[Data records]
⟨

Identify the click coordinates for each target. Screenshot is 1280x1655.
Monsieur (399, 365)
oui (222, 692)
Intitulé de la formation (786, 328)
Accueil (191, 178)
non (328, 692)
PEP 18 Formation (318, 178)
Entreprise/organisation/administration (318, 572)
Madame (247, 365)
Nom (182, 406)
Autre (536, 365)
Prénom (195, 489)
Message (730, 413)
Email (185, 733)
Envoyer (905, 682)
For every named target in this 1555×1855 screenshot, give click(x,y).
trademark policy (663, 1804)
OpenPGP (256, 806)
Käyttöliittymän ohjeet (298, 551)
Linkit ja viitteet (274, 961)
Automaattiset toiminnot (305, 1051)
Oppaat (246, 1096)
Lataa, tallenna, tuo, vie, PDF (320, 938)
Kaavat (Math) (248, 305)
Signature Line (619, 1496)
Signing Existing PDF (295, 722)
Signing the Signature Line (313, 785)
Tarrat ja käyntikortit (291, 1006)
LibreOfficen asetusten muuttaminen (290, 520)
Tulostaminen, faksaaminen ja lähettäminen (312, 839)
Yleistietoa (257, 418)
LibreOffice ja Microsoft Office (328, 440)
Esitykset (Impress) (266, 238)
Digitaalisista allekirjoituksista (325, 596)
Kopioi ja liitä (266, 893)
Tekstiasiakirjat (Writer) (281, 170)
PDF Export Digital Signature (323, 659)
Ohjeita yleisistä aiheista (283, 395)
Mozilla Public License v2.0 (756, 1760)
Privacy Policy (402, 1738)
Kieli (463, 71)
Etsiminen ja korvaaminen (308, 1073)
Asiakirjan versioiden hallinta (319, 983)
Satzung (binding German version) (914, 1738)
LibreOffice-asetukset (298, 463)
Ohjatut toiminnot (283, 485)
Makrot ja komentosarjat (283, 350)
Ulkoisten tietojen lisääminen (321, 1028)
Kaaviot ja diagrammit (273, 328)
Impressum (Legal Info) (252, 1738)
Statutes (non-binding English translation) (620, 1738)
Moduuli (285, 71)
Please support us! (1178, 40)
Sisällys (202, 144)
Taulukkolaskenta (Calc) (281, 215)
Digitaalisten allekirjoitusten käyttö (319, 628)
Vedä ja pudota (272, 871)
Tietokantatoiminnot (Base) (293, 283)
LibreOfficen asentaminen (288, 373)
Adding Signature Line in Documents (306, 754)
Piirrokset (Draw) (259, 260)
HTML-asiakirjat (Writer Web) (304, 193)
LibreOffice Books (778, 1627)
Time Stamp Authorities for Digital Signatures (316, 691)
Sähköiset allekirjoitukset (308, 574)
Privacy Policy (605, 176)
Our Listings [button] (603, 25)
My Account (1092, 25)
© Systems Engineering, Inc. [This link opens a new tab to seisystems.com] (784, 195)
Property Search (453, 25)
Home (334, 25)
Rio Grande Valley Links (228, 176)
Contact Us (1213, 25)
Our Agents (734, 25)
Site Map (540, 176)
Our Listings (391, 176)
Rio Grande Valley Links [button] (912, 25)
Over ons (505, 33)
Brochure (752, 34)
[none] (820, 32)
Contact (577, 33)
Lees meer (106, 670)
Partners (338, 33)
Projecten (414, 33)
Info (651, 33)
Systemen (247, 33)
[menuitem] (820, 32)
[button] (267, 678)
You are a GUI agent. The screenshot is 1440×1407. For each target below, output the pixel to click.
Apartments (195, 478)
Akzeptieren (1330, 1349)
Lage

⟩

◆ Task to carry out: Quote every line of the listing above verbatim, from the first line through the last.

◆ Exercise result:
Identify the click coordinates for each target. Screenshot is 1280x1655.
Monsieur (399, 365)
oui (222, 692)
Intitulé de la formation (786, 328)
Accueil (191, 178)
non (328, 692)
PEP 18 Formation (318, 178)
Entreprise/organisation/administration (318, 572)
Madame (247, 365)
Nom (182, 406)
Autre (536, 365)
Prénom (195, 489)
Message (730, 413)
Email (185, 733)
Envoyer (905, 682)
For every named target in this 1555×1855 screenshot, give click(x,y).
trademark policy (663, 1804)
OpenPGP (256, 806)
Käyttöliittymän ohjeet (298, 551)
Linkit ja viitteet (274, 961)
Automaattiset toiminnot (305, 1051)
Oppaat (246, 1096)
Lataa, tallenna, tuo, vie, PDF (320, 938)
Kaavat (Math) (248, 305)
Signature Line (619, 1496)
Signing Existing PDF (295, 722)
Signing the Signature Line (313, 785)
Tarrat ja käyntikortit (291, 1006)
LibreOfficen asetusten muuttaminen (290, 520)
Tulostaminen, faksaaminen ja lähettäminen (312, 839)
Yleistietoa (257, 418)
LibreOffice ja Microsoft Office (328, 440)
Esitykset (Impress) (266, 238)
Digitaalisista allekirjoituksista (325, 596)
Kopioi ja liitä (266, 893)
Tekstiasiakirjat (Writer) (281, 170)
PDF Export Digital Signature (323, 659)
Ohjeita yleisistä aiheista (283, 395)
Mozilla Public License v2.0 (756, 1760)
Privacy Policy (402, 1738)
Kieli (463, 71)
Etsiminen ja korvaaminen (308, 1073)
Asiakirjan versioiden hallinta (319, 983)
Satzung (binding German version) (914, 1738)
LibreOffice-asetukset (298, 463)
Ohjatut toiminnot (283, 485)
Makrot ja komentosarjat (283, 350)
Ulkoisten tietojen lisääminen (321, 1028)
Kaaviot ja diagrammit (273, 328)
Impressum (Legal Info) (252, 1738)
Statutes (non-binding English translation) (620, 1738)
Moduuli (285, 71)
Please support us! (1178, 40)
Sisällys (202, 144)
Taulukkolaskenta (Calc) (281, 215)
Digitaalisten allekirjoitusten käyttö (319, 628)
Vedä ja pudota (272, 871)
Tietokantatoiminnot (Base) (293, 283)
LibreOfficen asentaminen (288, 373)
Adding Signature Line in Documents (306, 754)
Piirrokset (Draw) (259, 260)
HTML-asiakirjat (Writer Web) (304, 193)
LibreOffice Books (778, 1627)
Time Stamp Authorities for Digital Signatures (316, 691)
Sähköiset allekirjoitukset (308, 574)
Privacy Policy (605, 176)
Our Listings [button] (603, 25)
My Account (1092, 25)
© Systems Engineering, Inc. [This link opens a new tab to seisystems.com] (784, 195)
Property Search (453, 25)
Home (334, 25)
Rio Grande Valley Links (228, 176)
Contact Us (1213, 25)
Our Agents (734, 25)
Site Map (540, 176)
Our Listings (391, 176)
Rio Grande Valley Links [button] (912, 25)
Over ons (505, 33)
Brochure (752, 34)
[none] (820, 32)
Contact (577, 33)
Lees meer (106, 670)
Partners (338, 33)
Projecten (414, 33)
Info (651, 33)
Systemen (247, 33)
[menuitem] (820, 32)
[button] (267, 678)
You are a GUI agent. The screenshot is 1440×1407. For each target below, output the pixel to click.
Apartments (195, 478)
Akzeptieren (1330, 1349)
Lage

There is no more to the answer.